■ Passage given:
═══
Case ID: cal_44/html/0280-01.html
Source: Caselaw Access Project
Author: {"author": "\n      By the Court, Rhodes, J.:", "license": "Public Domain", "url": "https://static.case.law/"}
Date Created: 2024-08-24T03:29:51.129683

[No. 3,019.]
    GEORGE H. ROGERS, Administrator of the Estate of James A. Rogers, Deceased, v. A. J. HATCH.
    Limitation of Actions in case of Departure from State.—If, when the cause of action here accrues, the person against whom the same exists resides in the State, and he afterwards departs from the State, his successive absences from the State must be aggregated together and deducted from the whole time which has elapsed since the cause of action accrued, and the balance is the time the Statute of Limitations has run.
    Idem.—If the Statute of Limitations has been set in motion by a departure from the State, and is then interrupted by a return, it commences running again by a second absence from the State.
    Appeal from the District Court of the Fourth Judicial District, City and County of San Francisco.
    The plaintiff recovered judgment in the Court below, and the defendant appealed.
    The other facts are stated in the opinion.
    
      Daingerfield & Olney, for Appellant.
    The statute runs in all cases not expressly excepted from its operation. (Tynan v. Walker, 35 Cal, 644.) Only one departure is expressly provided for.
    Statutes must be construed with reference to the evils which they were intended to cure.
    The common law permitted such suits to be brought at any time within twenty-one years. The statute was intended to shorten this term. The construction we contend for carries out this view, whilst under the view of the plaintiff the statute would extend in many cases to the common law time.
═══
■ Written exercise A:
Answer these questions from the case report:
(i) Which court was the appeal taken from?
(ii) Which attorneys appeared for the appellant?
(iii) Under the common law, within how many years could such suits be brought?
■ Written exercise B:
Say whether each statement agrees with the case report, quoting the words that decide it:
(i) The defendant recovered judgment in the lower court.
(ii) A person's successive absences from the State are to be added together.
(iii) The appellant claims that more than one departure is expressly provided for.
■ Written exercise C:
Continue the case report on the limitation of actions from the point where it stops.
The rows that come next are separate material and have no connection to the case report.

■ Entries supplied:
═══
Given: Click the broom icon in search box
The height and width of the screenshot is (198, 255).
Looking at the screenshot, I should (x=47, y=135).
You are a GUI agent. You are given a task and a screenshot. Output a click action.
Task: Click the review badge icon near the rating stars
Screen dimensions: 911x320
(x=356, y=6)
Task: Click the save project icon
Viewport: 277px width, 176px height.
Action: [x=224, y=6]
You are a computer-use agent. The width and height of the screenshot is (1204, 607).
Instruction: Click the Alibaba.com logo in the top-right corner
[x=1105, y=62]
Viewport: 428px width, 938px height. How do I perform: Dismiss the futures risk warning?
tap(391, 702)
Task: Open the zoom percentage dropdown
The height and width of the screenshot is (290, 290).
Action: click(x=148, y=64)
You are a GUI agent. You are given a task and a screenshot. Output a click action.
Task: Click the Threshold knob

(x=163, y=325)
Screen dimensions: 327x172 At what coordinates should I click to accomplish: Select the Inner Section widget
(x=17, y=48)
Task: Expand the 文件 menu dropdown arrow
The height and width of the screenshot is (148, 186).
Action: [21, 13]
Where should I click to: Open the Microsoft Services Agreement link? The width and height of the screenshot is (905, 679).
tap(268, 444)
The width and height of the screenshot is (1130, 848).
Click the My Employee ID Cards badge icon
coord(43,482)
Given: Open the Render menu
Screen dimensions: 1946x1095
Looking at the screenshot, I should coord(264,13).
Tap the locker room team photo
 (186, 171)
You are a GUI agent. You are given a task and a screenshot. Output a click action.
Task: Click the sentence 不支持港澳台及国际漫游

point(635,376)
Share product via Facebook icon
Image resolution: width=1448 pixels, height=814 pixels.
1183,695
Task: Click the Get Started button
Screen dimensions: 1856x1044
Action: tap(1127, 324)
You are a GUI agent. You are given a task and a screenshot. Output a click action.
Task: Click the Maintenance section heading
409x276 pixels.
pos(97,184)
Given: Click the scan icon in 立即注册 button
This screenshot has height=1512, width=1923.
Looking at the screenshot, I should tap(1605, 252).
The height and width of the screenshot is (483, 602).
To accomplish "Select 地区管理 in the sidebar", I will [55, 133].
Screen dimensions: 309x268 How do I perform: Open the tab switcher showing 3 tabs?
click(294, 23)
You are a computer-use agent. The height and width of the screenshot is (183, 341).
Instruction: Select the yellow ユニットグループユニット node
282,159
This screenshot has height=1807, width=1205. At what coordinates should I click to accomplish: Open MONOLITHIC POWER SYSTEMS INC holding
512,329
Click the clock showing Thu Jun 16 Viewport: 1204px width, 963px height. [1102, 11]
═══
■ Expected output A:
(i) The District Court of the Fourth Judicial District, City and County of San Francisco.
(ii) Daingerfield & Olney.
(iii) Twenty-one years.

■ Expected output B:
(i) No: "The plaintiff recovered judgment in the Court below, and the defendant appealed."
(ii) Yes: "his successive absences from the State must be aggregated together"
(iii) No: "Only one departure is expressly provided for."

■ Expected output C:
    
      (Ingraham v. Bowie, 33 Miss. 17.) Applying those principles to the case at bar, we are satisfied that the true construction of the statute is, that both clauses are in pari materia, and that in either case only one departure was provided for, so that upon the debtor’s return to the State the statute began to run, and a subsequent departure did not arrest it. (Dorr v. Swartwout, 1 Blatch. 179; Richardson v. Curtis, 3 Blatch. 385; Ingraham v. Bowie, 33 Miss. 17; Palmer v. Shaw, 16 Cal. 93; Mandeville v. Houston, 15 La. 281; Rabel v. Pourceau, 20 La. 131; Markle v. Burch, 11 Grattan, 26; Brauer v. Sauerwain, 10 Wall. 222.)
    
      Eugene B. Drake, for Respondent.
    The solution of the question in controversy depends, to a great extent, upon an examination of the statutes of the respective States whose Courts have passed upon the point involved, or upon points analogous thereto. It will he found upon an examination of those statutes that none of them agree exactly with section twenty-two of our Limitation Act. The Hew York statute closely resembles ours, but differs in this, that it provides for a foreign residence by the absentee; and the fact of residence received from the Courts of that State, in many cases, especial mention, in determining whether or not the statute ceased to run in favor of absentees. (Ford v. Babcock, 2 Sand. 519; Cole v. Jessup, 6 Seld. 96; ib., 10 How. 515; Wheeler v. Webster, 1 E. D. Smith, 1.)
    In this case the defendant Hatch has been absent from the State of California the whole period since the year 1861, excepting a few weeks on his occasional visits to San Francisco, and our statute declares that “ the time of his absence shall not be part of the time limited for the commencement of the action.” The different and separate absences from the State are to be aggregated and deducted from the time since the cause of action accrued. (2 Barb. Ch. R. 477; 26 ib. 208; 36 ib. 320; 43 ib. 214; 22 New York, 8 Smith, 472; 44 New Hamp. 446; 21 Texas, 551; 2 Vroom, 30 N. J. 170; 3 Gilm., Ill., 637; 24 Conn. 432; 4 Gilm., Ill., 125; 2 E. D. Smith, 172; 8 Ala. 386; 48 Maine, 319; 13 Ala. 641; 18 ib. 616; 6 Seld. 96; 10 How., N. Y., 515.)
   By the Court, Rhodes, J.:

The promissory note in suit was dated August 7th, 1860, payable thirty days from date; the action was commenced December 22d, 1870; and it is alleged in the complaint that the maker of the note (the defendant) departed from this State about the 1st day of January, 1862, and has since remained absent therefrom.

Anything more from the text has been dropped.